Down sendromu zeka geriliği ve değişik sağlık problemlerine yol açan genetik bir bozukluktur. Değişik ağırlıkta gelişme sorunlarına yol açabilir. 750’de bir görülür ve en sık rastlanan zeka geriliği sebebidir. Tedavisi yoktur, ancak sendromun daha iyi anlaşılmasıyla erken tedbirler alınmaya başlandığında Down’lu çocuk ve erişkinlerin yaşam kalitesinde iyileştirmeler yapılmaya başlanmıştır. Down sendromu hücrelerdeki 21 nolu kromozomun iki değil, 3 adet olması ile oluşur.
Down sendromlu vakaların çoğu kalıtımsal değildir. Sendrom 3 şekilde oluşur: Trizomi 21, mozaik veya translokasyon. Eğer 21. kromozom’un bir kısmı başka bir kromozoma yapışmışsa buna translokasyon denir ki, Down sendromunun bu şekli ebeveynden çocuğa geçebilir. Ancak, bildiğimiz kadarıyla Down sendromlu çocukların sadece % 4’ünde translokasyon vardır, ve bunların yarısı ebeveynlerden biri tarafından çocuğa geçirilmiştir. Bu vakalarda anne veya baba dengeli translokasyon taşıyıcısıdır ve Down sendromunun hiçbir belirtisini göstermezler, ancak translokasyonu çocuğa geçirebilme riski taşırlar.

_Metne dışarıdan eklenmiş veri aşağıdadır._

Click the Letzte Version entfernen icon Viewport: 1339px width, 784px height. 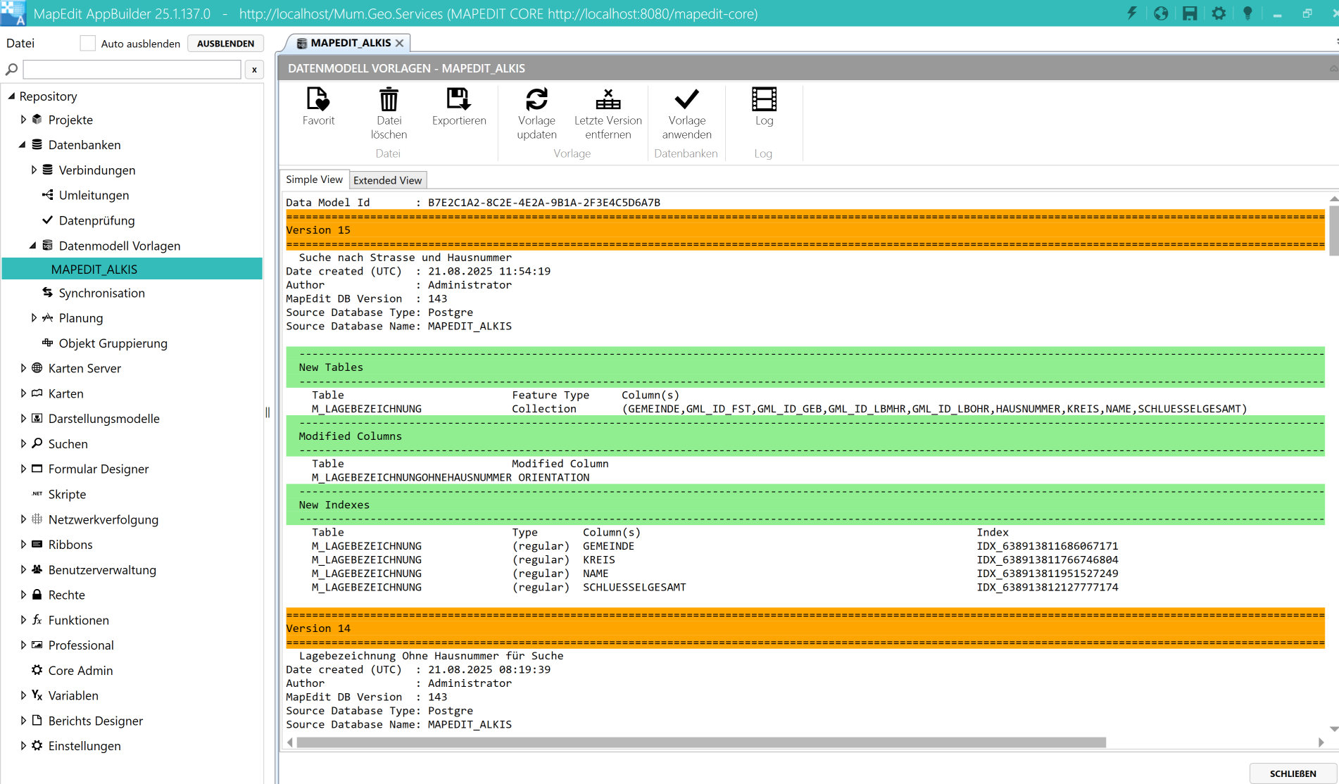[x=608, y=100]
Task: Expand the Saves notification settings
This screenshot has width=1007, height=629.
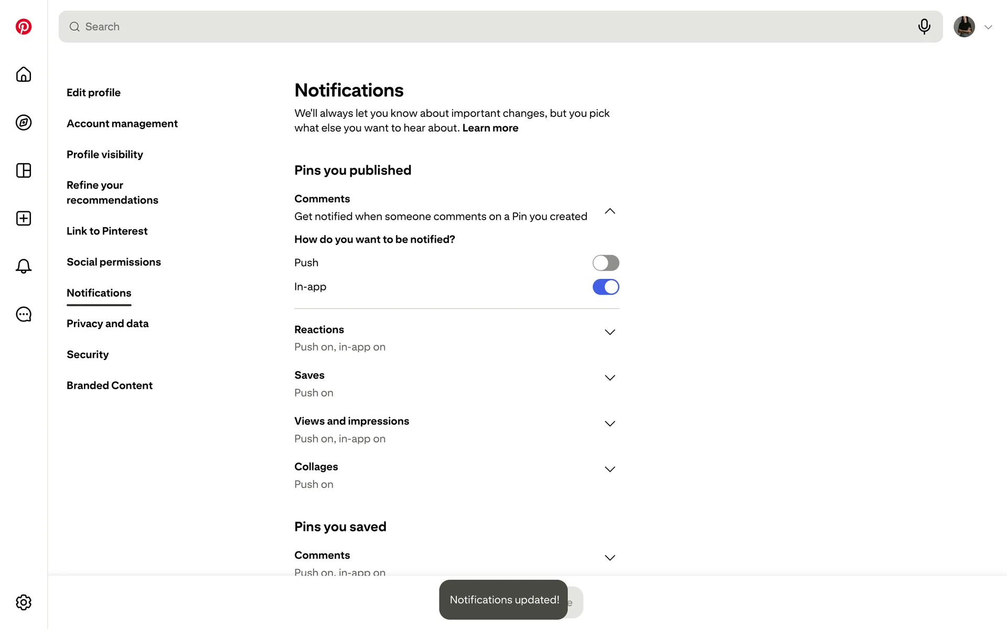Action: (x=610, y=378)
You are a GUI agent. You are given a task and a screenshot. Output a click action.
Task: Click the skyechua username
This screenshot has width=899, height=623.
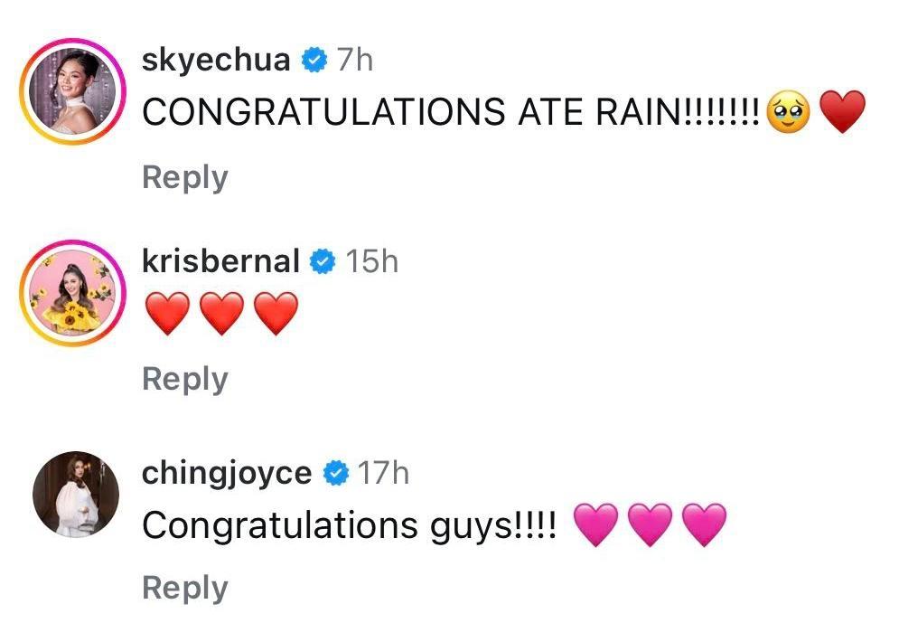(x=217, y=61)
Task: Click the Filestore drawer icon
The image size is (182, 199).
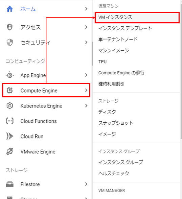Action: pyautogui.click(x=10, y=184)
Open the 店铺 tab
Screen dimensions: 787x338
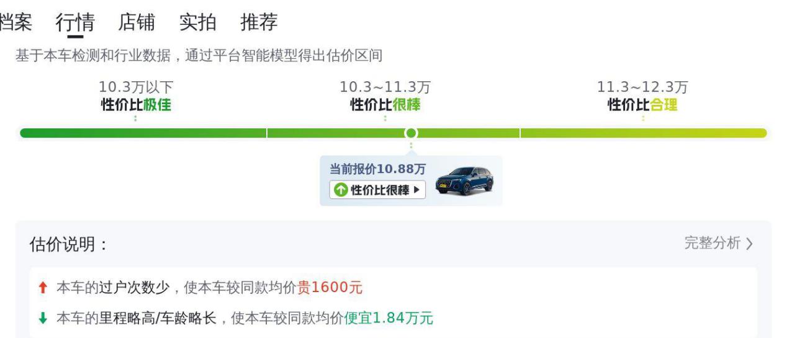[x=137, y=22]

Eğer yumurtalık veya testis’lerinde normal hücreler yanında trizomi 21’li hücreler varsa, buna gonadal mozaisizm denir ve bu ebeveynler de normaldir, ancak % 1 oranında Down sendromlu fetüse sebep olabilirler.
Sonuç olarak, Down sendromunun sadece % 2 – 3’nün kalıtımsal olduğunu söyleyebiliriz. Down’un asıl ve en önemli sebebi ilerlemiş anne yaşıdır.